Limitations and Strengths
A limitation of this study was that it is a small case series of 4 patients and 2 controls; however, as anconeus compartment syndrome is rare, reporting on a large case series would be difficult. In addition, controls were not matched for age or athletic activity. Last, the baseline anconeus pressure was missing for patient 2. Given the importance of the overall clinical picture of this rare condition, the decision was made to include this patient despite the missing value. A strength of this study was that it is the first to report on more than 1 patient with anconeus compartment syndrome. All included patients had clinical histories and objective findings that were similar (ie, high upper limb weightbearing loads and PLRI), allowing us to hypothesize on the likely mechanisms responsible for this condition, which has not been done previously. Furthermore, this was the first study to investigate the anatomic and volumetric characteristics of the anconeus compartment along with the creation of PLRI, supporting the biological plausibility of anconeus compartment syndrome as a condition in association with PLRI.
Conclusion
We reported a case series of exertional anconeus compartment syndrome, with all patients demonstrating associated microtraumatic PLRI, which may indicate the underlying pathogenesis of this rare condition. Sports involving high and repetitive upper limb loads and/or rotation forces as well as subsequent anconeus hypertrophy may also contribute to this compartment syndrome. Fasciotomy to relieve the pressure on the anconeus compartment led to good outcomes; however, any PLRI should also be addressed to avoid revision surgery. We postulate that as training loads for athletes continue to rise in different sports, the recognition of this condition is an important differential diagnosis of lateral elbow pain in athletes.
Footnotes
Correction (November 2024):
Article updated online to correct the article type to Original Research.

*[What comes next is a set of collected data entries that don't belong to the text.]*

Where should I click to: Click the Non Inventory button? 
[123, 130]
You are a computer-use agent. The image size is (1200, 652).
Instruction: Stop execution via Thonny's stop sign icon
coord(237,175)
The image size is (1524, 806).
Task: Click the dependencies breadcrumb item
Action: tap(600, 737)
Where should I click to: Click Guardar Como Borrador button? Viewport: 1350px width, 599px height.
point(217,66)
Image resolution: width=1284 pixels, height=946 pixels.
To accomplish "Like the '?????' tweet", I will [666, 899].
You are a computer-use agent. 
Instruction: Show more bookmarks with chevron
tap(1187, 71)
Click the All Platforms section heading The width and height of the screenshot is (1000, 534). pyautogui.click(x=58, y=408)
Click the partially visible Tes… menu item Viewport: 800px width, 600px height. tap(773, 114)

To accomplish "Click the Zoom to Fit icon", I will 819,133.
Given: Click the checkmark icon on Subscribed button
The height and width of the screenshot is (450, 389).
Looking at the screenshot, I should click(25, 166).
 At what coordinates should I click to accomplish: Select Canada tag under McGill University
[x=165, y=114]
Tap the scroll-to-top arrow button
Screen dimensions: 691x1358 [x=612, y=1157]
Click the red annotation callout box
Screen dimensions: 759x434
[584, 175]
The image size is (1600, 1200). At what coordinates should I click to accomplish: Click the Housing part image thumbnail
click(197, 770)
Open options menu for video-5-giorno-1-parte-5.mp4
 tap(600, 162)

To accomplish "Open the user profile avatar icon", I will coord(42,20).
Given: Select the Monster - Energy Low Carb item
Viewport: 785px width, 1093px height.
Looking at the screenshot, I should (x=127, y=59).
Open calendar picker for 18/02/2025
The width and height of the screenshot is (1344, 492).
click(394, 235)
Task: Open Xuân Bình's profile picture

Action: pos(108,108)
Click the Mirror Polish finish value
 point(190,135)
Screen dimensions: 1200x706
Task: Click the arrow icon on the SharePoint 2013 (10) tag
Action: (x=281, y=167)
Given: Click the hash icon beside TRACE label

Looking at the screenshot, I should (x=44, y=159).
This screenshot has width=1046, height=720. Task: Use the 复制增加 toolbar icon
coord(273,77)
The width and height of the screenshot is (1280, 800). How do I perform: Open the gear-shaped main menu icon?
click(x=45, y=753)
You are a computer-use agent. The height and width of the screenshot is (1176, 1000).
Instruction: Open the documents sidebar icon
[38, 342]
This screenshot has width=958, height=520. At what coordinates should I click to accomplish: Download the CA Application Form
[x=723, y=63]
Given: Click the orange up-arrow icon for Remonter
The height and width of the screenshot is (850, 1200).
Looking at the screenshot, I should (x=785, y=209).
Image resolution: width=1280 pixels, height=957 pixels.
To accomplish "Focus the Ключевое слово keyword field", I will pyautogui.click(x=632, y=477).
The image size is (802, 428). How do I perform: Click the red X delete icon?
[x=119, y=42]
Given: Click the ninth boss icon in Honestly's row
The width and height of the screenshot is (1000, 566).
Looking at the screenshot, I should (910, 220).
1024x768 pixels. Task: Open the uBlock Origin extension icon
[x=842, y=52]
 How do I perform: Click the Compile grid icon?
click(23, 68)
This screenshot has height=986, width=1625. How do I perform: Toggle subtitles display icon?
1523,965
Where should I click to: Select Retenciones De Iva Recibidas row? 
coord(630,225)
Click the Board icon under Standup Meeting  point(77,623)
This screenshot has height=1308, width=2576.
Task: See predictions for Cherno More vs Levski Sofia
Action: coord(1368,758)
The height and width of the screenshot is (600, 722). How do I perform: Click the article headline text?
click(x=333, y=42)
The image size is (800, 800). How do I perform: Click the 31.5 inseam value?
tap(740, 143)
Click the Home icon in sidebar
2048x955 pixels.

Final revision submitted December 18, 2023; accepted February 23, 2024.
One or more of the authors has declared the following potential conflict of interest or source of funding: G.H. has received grant support from Arthrex and Johnson & Johnson, speaking fees from Johnson & Johnson and Smith+Nephew, and hospitality payments from Wright Medical. AOSSM checks author disclosures against the Open Payments Database (OPD). AOSSM has not conducted an independent investigation on the OPD and disclaims any liability or responsibility relating thereto.
Ethical approval for this study was obtained from The Avenue Hospital (project No. 204).